Titanium JIRA Archive
Titanium SDK/CLI (TIMOB)

[TIMOB-2229] iOS: animate does not change the property value

GitHub Issuen/a
TypeBug
PriorityTrivial
StatusClosed
ResolutionWon't Fix
Resolution Date2011-12-04T16:34:26.000+0000
Affected Version/sRelease 1.6.0
Fix Version/sn/a
ComponentsiOS
Labelsparity
Reporternetspy
AssigneeReggie Seagraves
Created2011-04-15T03:14:12.000+0000
Updated2012-02-10T00:48:36.000+0000

Description

If I animate an property of an ui element, the property does not change the value after animation.

Example:

var search = Titanium.UI.createSearchBar({
  height: 43,
  top: -43
});
win.add(search);
search.animate({top:0});
Ti.API.info(search.top);

Output: -43
Expected result: 0

The search bar is animated but the top property has not changed the value.

Comments

  1. Don Thorp 2011-10-07

    This is not a bug in animation. The bug is expecting a layout parameter to be updated after an animation.
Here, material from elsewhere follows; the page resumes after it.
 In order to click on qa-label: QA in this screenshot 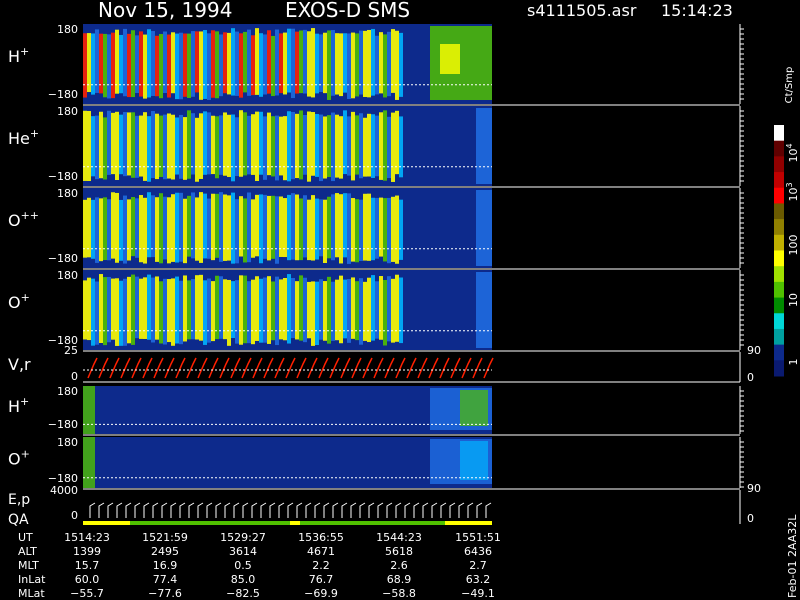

We will be adding contentRect or something equivalent which will tell you where your view is on the display in the next release.
  2. Don Thorp 2011-11-05

    This may be expected behavior. Final value can be set on end event.
  3. Ignacio Torres Masdeu 2011-11-14

    If I animate an object from point a to point b, I expect the view state to reflect that movement. Setting the final value with a 'complete' event feels hacky. I understand that my reasoning is not correct, could you explain why the current behavior is the expected one?
  4. Keith Gable 2011-12-01

  5. Don Thorp 2011-12-01

    Keith, just to clarify layout parameters aren't the same as view properties. It was a bug in iOS that height was changed to be the current height for example. When height is "auto" it should stay that way so that when orientation changes occur the information is still available to layout the display. For example if you set width 50% and as soon as the view is drawn it changes to 150 then you've lost the layout configuration when other container views change. I'm sending a note to our doc go to talk about this in the animation as you suggest.
  6. Keith Gable 2011-12-02

    Is there a way to access the view's active properties? I understand there is a separation between the native object's current properties and the view object's properties, but if views can be moved around onscreen without exposing their current positions somewhere, it seems buggy at best.
  7. Tony Lukasavage 2011-12-02

    You can use a view's size property to get the view's active properties. For example, if you set the initial layout value of an ios view to have a width of 50%, the value in view.size.width would be 160. The size property is a dictionary that looks like this:
       {
           x: 0,
           y: 0,
           width: 0,
           height: 0
       }
       
  8. Arthur Evans 2011-12-02

    Note that the size property only gives you the object's size (as the name suggests). As Don said in his first comment, the position half of the equation is missing. This is a known issue. The current situation is frustrating. But I will document it for 1.8.0 so it isn't frustrating AND mysterious.
  9. Don Thorp 2011-12-04

    See the comments. APIDoc is being added to help.